== Stored items ==
::::

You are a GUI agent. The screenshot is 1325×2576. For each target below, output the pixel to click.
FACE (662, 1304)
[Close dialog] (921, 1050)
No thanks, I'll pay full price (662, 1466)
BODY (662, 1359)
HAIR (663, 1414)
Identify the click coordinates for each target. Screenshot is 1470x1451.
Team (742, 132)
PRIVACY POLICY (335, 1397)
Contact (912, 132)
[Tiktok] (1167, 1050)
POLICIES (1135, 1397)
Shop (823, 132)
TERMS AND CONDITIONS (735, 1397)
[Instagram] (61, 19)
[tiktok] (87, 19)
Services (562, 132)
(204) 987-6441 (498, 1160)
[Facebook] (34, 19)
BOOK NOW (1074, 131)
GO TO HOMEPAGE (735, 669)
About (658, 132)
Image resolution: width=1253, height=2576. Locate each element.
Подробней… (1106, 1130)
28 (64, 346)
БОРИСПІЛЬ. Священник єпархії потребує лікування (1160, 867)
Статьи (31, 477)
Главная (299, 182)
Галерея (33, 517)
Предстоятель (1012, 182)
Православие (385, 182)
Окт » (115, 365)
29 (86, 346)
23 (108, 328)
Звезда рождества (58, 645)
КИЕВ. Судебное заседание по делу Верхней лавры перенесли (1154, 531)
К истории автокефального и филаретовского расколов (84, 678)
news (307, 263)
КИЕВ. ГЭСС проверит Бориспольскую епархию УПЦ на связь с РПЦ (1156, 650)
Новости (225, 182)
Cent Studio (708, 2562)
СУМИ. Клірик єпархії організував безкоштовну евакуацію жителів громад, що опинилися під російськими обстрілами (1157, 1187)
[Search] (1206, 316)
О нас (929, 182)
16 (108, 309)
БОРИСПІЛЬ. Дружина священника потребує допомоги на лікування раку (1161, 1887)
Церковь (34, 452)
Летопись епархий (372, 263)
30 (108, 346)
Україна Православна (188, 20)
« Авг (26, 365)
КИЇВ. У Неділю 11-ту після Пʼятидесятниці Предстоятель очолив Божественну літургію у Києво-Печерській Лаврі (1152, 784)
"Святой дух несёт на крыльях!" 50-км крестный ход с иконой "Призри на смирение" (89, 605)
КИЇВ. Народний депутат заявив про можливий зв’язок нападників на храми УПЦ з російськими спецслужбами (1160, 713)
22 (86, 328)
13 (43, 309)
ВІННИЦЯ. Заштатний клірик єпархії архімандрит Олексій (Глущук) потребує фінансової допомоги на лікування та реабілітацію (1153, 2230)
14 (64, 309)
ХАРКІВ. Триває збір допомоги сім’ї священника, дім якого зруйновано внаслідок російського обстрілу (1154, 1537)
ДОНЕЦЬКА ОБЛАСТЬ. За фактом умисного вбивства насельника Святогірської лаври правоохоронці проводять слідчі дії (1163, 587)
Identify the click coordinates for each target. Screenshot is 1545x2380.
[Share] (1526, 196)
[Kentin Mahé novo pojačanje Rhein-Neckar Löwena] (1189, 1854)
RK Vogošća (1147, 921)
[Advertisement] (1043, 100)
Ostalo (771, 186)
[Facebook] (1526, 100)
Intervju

::::

== WORK INSTRUCTION ==
Filter the records down to the lines containing the word "КИЕВ", and copy those.

== RESPONSE TO THIS TASK ==
КИЕВ. Судебное заседание по делу Верхней лавры перенесли (1154, 531)
КИЕВ. ГЭСС проверит Бориспольскую епархию УПЦ на связь с РПЦ (1156, 650)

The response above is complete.